## Material provided:
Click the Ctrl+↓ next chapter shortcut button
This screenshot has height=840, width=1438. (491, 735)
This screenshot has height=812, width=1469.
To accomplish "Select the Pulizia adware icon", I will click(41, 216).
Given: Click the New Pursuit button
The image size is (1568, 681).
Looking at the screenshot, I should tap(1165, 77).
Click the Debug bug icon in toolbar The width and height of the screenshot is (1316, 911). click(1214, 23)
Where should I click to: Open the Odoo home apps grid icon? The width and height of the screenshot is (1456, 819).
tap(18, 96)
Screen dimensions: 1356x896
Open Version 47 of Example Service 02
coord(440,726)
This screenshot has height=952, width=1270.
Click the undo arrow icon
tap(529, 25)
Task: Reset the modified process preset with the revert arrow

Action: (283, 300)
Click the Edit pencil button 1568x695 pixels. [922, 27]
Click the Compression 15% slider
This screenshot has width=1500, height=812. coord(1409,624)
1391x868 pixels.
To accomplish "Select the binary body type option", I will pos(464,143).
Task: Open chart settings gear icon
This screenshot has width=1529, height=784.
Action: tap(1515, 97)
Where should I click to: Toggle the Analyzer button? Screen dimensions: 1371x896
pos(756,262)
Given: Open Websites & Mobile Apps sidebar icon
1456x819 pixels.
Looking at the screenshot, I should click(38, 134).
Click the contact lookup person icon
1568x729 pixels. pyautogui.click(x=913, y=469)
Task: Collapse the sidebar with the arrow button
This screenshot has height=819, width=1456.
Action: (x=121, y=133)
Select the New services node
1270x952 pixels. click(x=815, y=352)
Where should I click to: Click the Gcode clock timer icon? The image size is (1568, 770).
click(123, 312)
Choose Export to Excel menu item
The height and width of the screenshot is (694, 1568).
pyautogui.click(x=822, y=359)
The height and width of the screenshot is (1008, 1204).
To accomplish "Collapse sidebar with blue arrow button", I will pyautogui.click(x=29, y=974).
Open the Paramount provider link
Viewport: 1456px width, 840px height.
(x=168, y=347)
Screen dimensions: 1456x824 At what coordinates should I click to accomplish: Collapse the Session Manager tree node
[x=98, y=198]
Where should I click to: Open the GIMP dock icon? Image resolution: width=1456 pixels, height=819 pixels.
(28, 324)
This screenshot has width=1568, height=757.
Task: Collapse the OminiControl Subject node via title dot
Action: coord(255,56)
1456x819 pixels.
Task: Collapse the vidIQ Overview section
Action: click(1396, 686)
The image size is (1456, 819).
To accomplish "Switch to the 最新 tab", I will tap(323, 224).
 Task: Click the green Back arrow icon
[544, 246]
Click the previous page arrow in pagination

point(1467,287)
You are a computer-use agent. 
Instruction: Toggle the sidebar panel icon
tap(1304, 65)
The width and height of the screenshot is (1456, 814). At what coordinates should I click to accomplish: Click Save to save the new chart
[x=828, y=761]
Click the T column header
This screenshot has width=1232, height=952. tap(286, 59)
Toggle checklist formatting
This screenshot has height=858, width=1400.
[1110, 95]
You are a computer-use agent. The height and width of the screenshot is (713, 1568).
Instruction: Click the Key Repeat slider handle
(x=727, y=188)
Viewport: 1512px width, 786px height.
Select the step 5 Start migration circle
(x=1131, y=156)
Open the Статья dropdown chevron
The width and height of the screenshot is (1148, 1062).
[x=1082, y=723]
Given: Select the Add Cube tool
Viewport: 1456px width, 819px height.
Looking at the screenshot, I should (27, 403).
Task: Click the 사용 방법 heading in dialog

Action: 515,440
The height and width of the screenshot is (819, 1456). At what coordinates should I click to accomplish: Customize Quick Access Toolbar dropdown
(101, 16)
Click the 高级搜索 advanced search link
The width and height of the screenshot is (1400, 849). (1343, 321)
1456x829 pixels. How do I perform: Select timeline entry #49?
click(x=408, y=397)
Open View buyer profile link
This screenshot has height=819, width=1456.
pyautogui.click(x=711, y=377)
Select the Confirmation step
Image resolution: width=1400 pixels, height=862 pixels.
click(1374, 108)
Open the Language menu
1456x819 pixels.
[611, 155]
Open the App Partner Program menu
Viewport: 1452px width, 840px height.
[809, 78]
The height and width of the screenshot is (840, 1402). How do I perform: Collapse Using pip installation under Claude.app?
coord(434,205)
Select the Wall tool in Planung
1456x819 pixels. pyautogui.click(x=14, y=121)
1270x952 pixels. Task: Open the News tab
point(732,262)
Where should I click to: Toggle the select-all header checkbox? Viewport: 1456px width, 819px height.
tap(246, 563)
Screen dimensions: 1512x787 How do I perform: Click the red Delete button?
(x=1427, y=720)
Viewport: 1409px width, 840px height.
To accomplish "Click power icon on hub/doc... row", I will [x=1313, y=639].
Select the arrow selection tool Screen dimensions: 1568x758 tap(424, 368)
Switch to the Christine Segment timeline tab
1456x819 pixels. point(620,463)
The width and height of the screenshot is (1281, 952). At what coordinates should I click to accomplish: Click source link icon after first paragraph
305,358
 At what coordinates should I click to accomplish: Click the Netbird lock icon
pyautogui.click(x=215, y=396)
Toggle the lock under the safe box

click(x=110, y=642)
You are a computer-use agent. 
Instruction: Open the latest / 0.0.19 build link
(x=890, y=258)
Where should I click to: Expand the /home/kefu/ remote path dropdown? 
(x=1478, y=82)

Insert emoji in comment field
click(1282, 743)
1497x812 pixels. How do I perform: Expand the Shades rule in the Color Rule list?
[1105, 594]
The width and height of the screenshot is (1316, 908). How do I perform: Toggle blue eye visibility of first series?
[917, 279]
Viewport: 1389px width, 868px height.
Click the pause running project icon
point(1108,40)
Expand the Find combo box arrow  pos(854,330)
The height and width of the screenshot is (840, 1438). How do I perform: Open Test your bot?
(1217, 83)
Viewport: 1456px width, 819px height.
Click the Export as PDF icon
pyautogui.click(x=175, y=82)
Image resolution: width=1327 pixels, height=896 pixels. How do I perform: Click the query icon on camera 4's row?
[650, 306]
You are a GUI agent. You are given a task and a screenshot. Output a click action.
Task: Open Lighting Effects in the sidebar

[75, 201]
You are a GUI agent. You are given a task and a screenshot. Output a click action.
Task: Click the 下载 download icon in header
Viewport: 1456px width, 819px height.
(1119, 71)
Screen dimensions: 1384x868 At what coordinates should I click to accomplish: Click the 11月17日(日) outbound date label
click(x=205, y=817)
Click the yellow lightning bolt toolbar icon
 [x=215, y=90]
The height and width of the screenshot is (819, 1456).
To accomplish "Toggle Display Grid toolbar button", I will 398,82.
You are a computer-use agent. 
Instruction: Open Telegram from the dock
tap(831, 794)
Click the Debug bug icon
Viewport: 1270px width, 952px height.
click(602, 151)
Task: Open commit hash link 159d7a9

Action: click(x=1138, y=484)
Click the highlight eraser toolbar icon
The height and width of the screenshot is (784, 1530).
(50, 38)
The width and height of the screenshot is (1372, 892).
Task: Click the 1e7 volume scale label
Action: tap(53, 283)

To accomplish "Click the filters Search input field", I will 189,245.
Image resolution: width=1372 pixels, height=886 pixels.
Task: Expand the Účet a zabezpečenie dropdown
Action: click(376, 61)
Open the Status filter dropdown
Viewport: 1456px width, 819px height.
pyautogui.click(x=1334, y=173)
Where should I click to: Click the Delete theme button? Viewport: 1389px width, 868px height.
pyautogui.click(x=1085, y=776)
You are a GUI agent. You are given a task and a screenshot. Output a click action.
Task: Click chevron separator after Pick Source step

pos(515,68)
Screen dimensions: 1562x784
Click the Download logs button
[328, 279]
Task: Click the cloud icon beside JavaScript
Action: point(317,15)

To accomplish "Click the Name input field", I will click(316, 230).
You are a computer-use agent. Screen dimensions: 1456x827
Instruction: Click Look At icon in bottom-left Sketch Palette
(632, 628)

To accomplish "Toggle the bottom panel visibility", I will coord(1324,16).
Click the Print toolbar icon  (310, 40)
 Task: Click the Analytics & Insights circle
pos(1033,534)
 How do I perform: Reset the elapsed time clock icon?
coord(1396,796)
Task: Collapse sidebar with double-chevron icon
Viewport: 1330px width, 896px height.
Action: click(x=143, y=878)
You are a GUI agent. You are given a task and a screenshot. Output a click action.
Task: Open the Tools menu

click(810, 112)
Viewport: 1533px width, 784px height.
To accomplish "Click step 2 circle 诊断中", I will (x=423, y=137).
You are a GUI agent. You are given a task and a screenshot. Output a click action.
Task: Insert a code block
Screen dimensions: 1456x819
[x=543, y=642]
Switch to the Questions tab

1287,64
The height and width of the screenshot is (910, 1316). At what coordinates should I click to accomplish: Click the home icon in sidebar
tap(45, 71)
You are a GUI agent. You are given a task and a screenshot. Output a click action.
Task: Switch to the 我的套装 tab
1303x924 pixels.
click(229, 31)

## Exercise brief:
The expected output is exactly the lines of the listing above between the line holding "Click the contact lookup person icon" and the line holding "Viewport: 1512px width, 786px height.", inclusive.

## Solution to the problem:
Click the contact lookup person icon
1568x729 pixels. pyautogui.click(x=913, y=469)
Task: Collapse the sidebar with the arrow button
This screenshot has height=819, width=1456.
Action: (x=121, y=133)
Select the New services node
1270x952 pixels. click(x=815, y=352)
Where should I click to: Click the Gcode clock timer icon? The image size is (1568, 770).
click(123, 312)
Choose Export to Excel menu item
The height and width of the screenshot is (694, 1568).
pyautogui.click(x=822, y=359)
The height and width of the screenshot is (1008, 1204).
To accomplish "Collapse sidebar with blue arrow button", I will pyautogui.click(x=29, y=974).
Open the Paramount provider link
Viewport: 1456px width, 840px height.
(x=168, y=347)
Screen dimensions: 1456x824 At what coordinates should I click to accomplish: Collapse the Session Manager tree node
[x=98, y=198]
Where should I click to: Open the GIMP dock icon? Image resolution: width=1456 pixels, height=819 pixels.
(28, 324)
This screenshot has width=1568, height=757.
Task: Collapse the OminiControl Subject node via title dot
Action: coord(255,56)
1456x819 pixels.
Task: Collapse the vidIQ Overview section
Action: click(1396, 686)
The image size is (1456, 819).
To accomplish "Switch to the 最新 tab", I will tap(323, 224).
 Task: Click the green Back arrow icon
[544, 246]
Click the previous page arrow in pagination

point(1467,287)
You are a computer-use agent. 
Instruction: Toggle the sidebar panel icon
tap(1304, 65)
The width and height of the screenshot is (1456, 814). At what coordinates should I click to accomplish: Click Save to save the new chart
[x=828, y=761]
Click the T column header
This screenshot has width=1232, height=952. tap(286, 59)
Toggle checklist formatting
This screenshot has height=858, width=1400.
[1110, 95]
You are a computer-use agent. The height and width of the screenshot is (713, 1568).
Instruction: Click the Key Repeat slider handle
(x=727, y=188)
Viewport: 1512px width, 786px height.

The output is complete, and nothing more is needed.